A pilot plant was installed off Port Kembla a few years ago mounted on a moored surface pontoon and although it looked promising, it was badly damaged in a storm. An improved variation consisting of large spheres moored several metres below the surface offshore containing pumps and generators delivers power back to shore via subsea cables.
Such a system is being installed at HMAS Stirling Naval Base on Garden Island, off Western Australia, to provide all electricity needs as well as desalinated water.
This technology is environmentally friendly, has minimal visual impact and attracts marine life, while being fully-submerged in deep water, away from breaking waves and beachgoers.

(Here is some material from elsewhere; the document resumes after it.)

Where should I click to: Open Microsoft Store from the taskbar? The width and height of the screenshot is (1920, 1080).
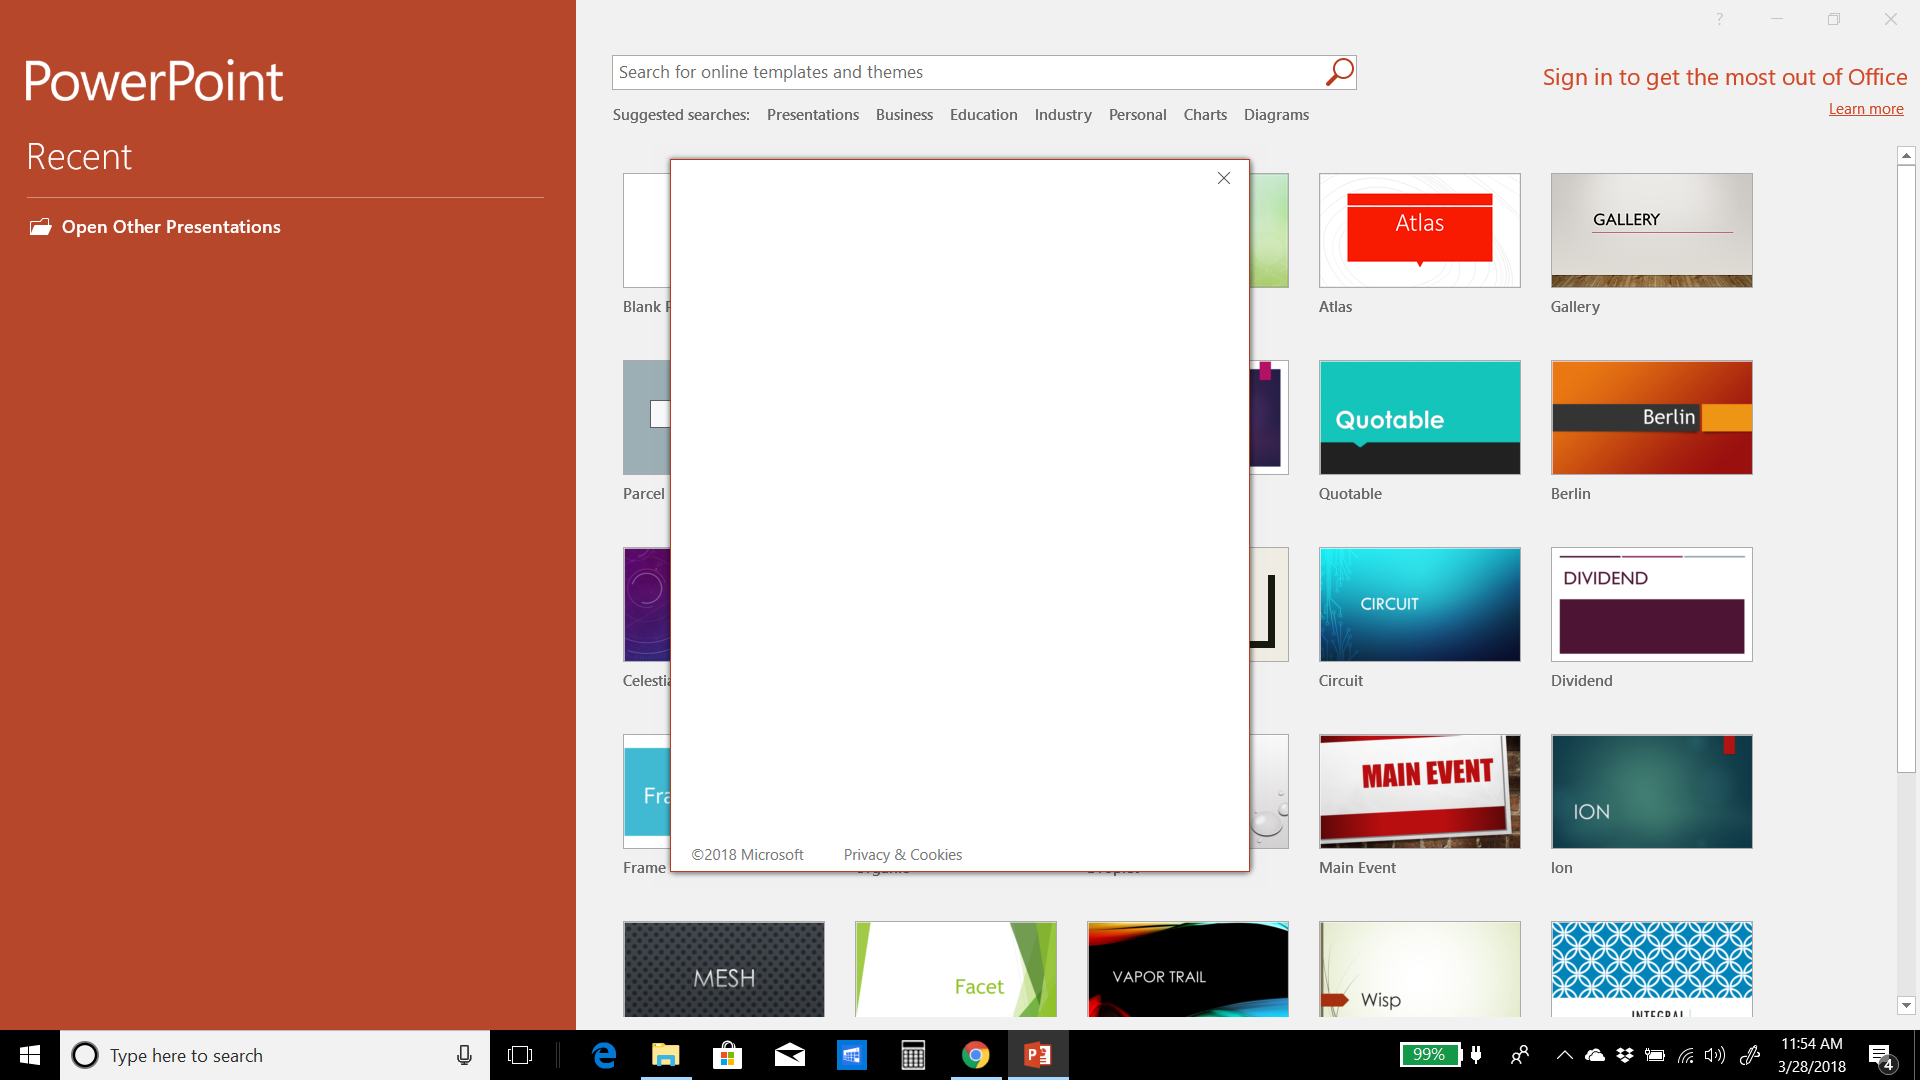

As Australia is surrounded by oceans, the adoption of this energy source seems a no brainer. Multiple installations could be connected to the grid to provide continuous pollution-free energy.
- George Aungle, Morisset Park
True cost of coal power
CARL Stephenson (“Renewables don’t add up”, Lakes Mail, January 26) writes in support of extending coal-fired power, insisting that renewables don’t add up, but the Australian Renewable Energy Association provides a different picture.
The capital cost of building renewable energy installations in $ per kilowatt is already lower than coal, with rooftop solar $1,075, large scale solar $1,342, wind $2,693 and coal $3,351.
And with the low cost of wind and sunshine, renewables obviously also have an advantage in operating costs.
The recent shutdown of Eraring power station which had to be extended by approximately three weeks with far greater problems than anticipated indicates maintenance costs per kilowatt are also greater than expected. Ten years more of economic operation for Eraring may well be optimistic.
Add to that coal-fuelled global warming’s contribution to the increasing cost of natural disaster in Australia ($9 billion in 2015) and it is the economics of coal-fired power that needs to be questioned.
Little wonder that the major power companies have committed to phasing out their coal fired plants.